▶ _Task to carry out_
Find "Viewport: 474px width, 427px height." below and begin at its line; stop after the line with "This screenshot has height=313, width=1595.". Output those lines exactly, without pictures.
═══ Available data ═══
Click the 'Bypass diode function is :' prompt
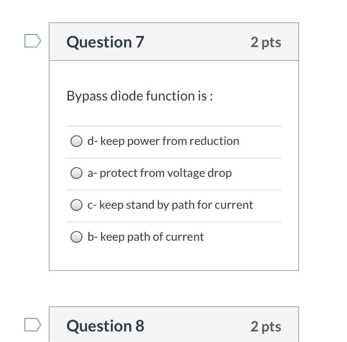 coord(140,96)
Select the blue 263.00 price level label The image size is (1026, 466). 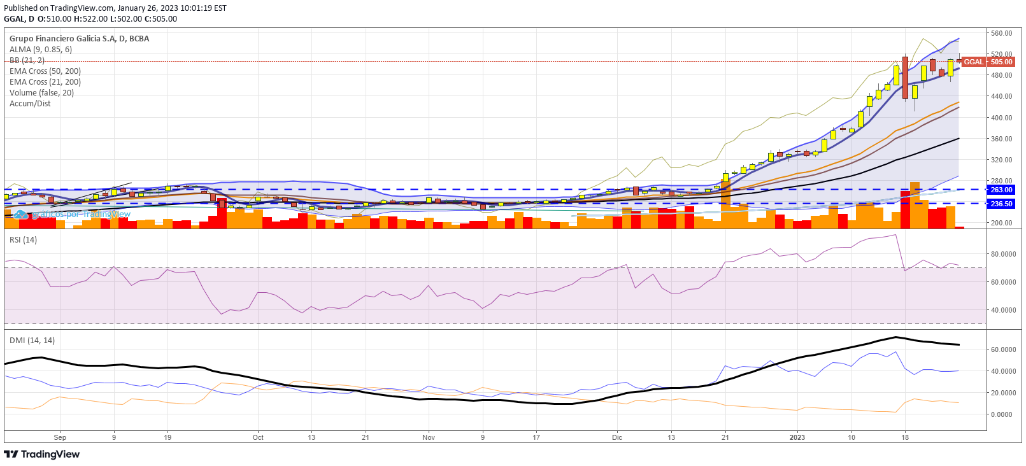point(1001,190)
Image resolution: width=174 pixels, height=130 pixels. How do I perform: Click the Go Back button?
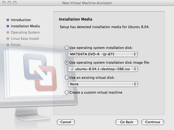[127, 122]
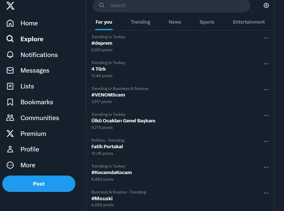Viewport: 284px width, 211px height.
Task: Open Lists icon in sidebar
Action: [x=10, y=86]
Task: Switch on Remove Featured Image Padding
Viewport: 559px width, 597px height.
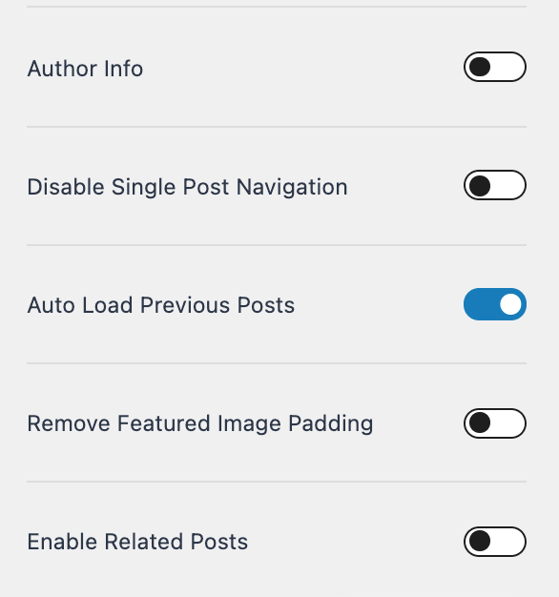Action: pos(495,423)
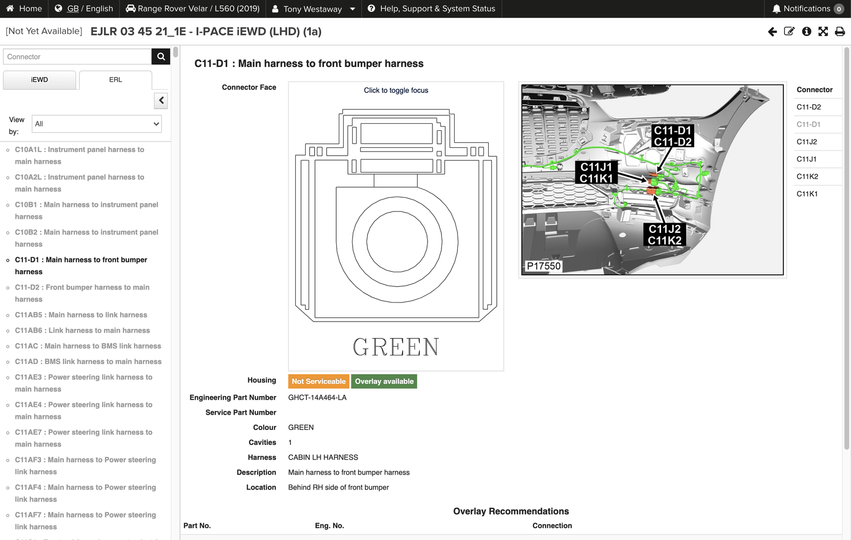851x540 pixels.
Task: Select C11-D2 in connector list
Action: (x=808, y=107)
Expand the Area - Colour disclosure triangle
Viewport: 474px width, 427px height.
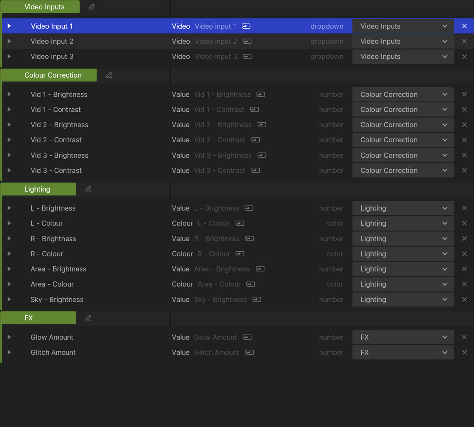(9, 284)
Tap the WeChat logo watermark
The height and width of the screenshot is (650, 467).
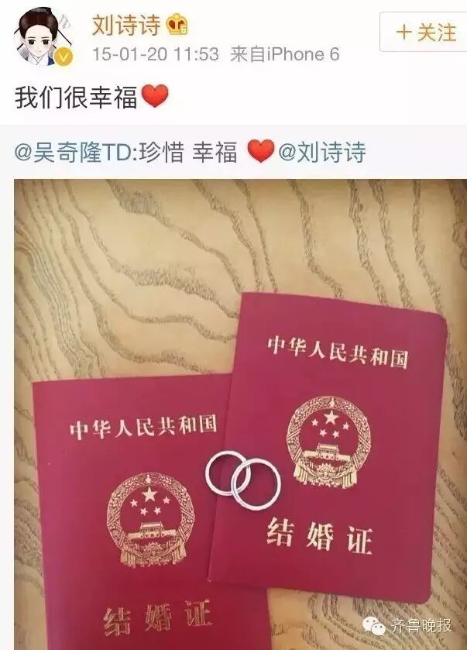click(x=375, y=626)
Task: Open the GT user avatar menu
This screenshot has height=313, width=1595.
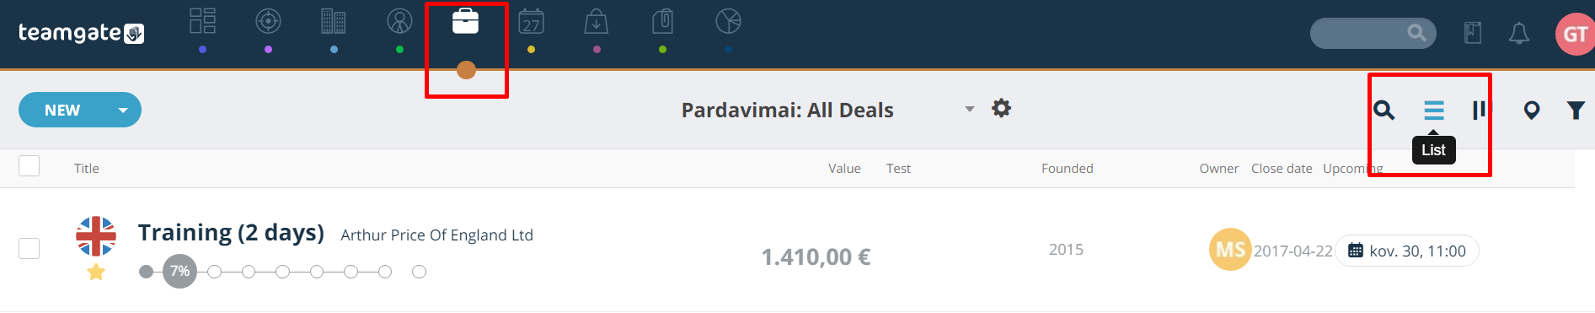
═══
═══ Available data ═══
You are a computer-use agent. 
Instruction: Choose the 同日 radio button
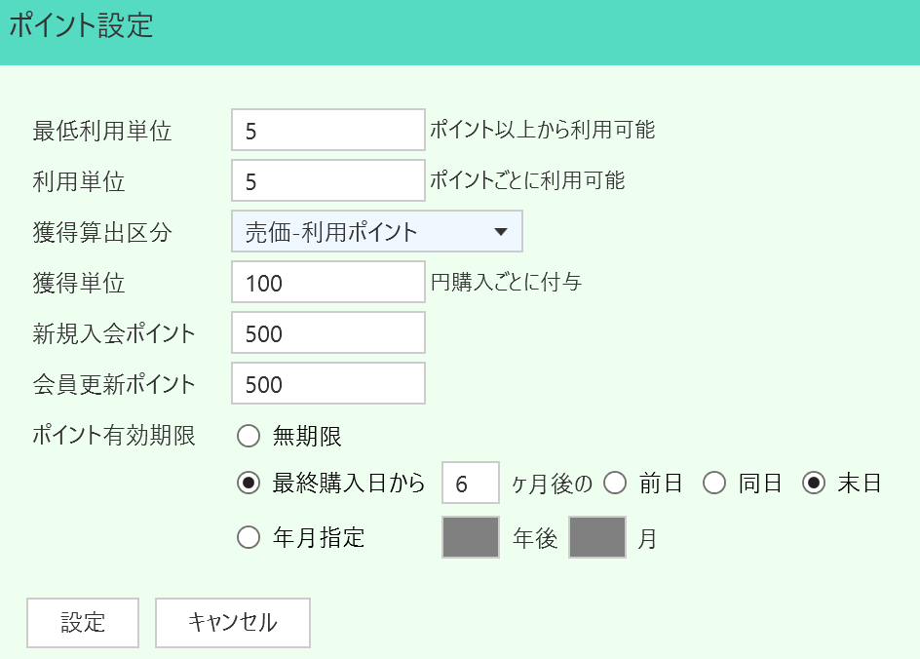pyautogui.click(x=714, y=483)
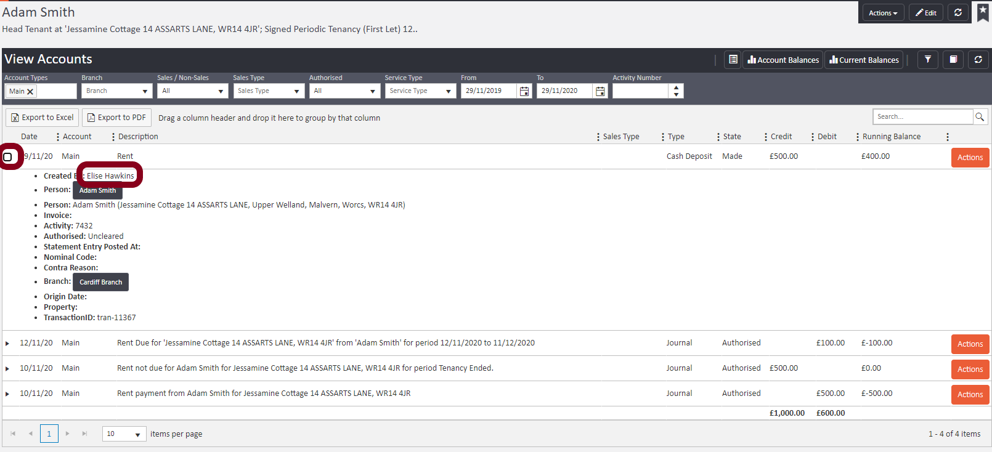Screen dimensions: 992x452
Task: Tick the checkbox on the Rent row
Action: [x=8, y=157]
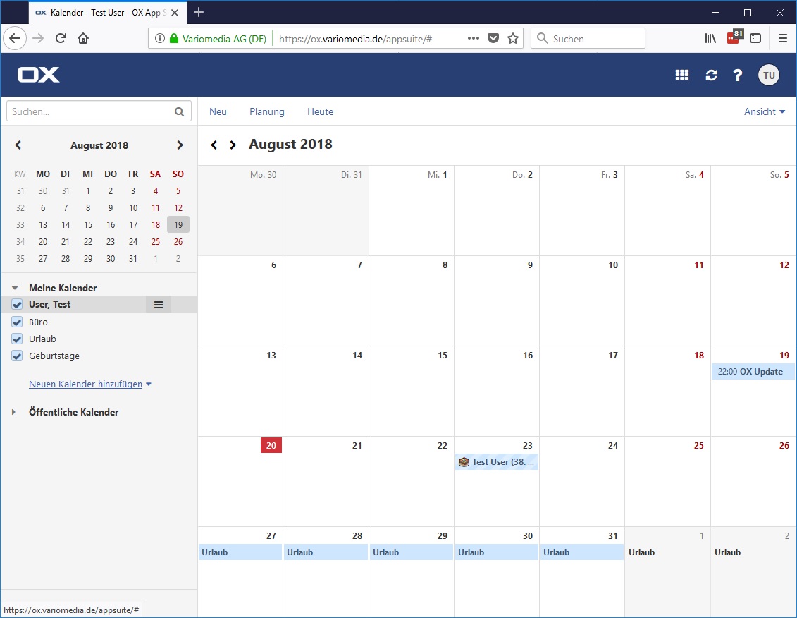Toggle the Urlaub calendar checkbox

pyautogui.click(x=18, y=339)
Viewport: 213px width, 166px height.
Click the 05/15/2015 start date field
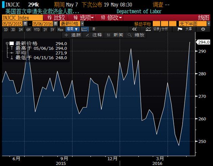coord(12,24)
═══
═══ Available data ═══
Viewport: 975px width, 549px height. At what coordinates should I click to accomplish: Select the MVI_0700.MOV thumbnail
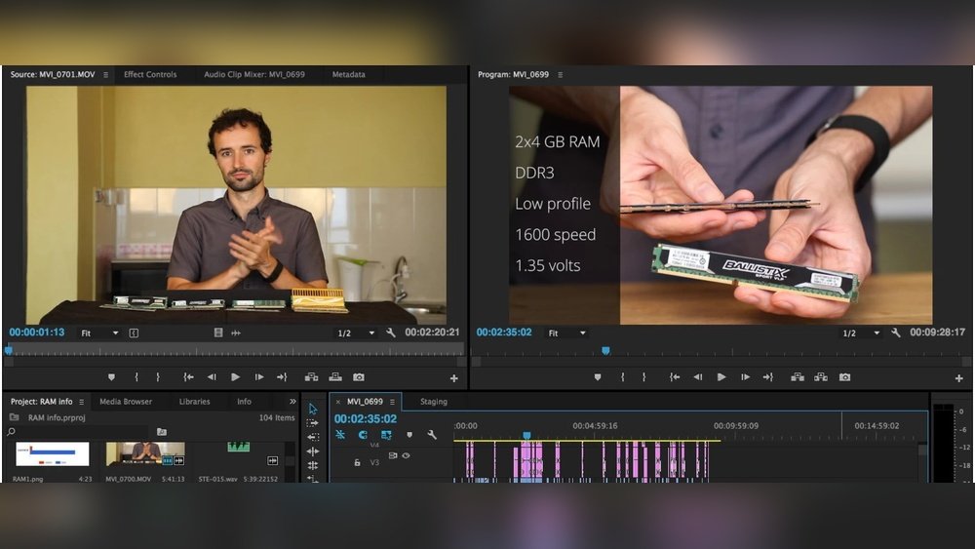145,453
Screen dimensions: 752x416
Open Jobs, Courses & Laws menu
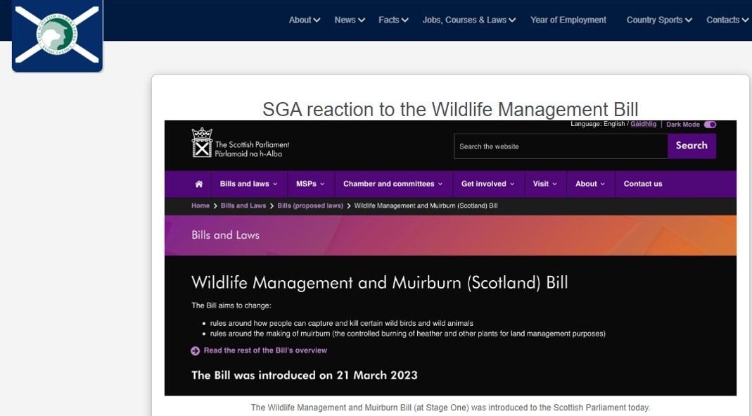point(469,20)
═══
▶ _Response below_
Viewport: 474px width, 427px height.
(9, 284)
Tap the WeChat logo watermark
The height and width of the screenshot is (650, 467).
click(x=375, y=626)
Task: Open the GT user avatar menu
This screenshot has height=313, width=1595.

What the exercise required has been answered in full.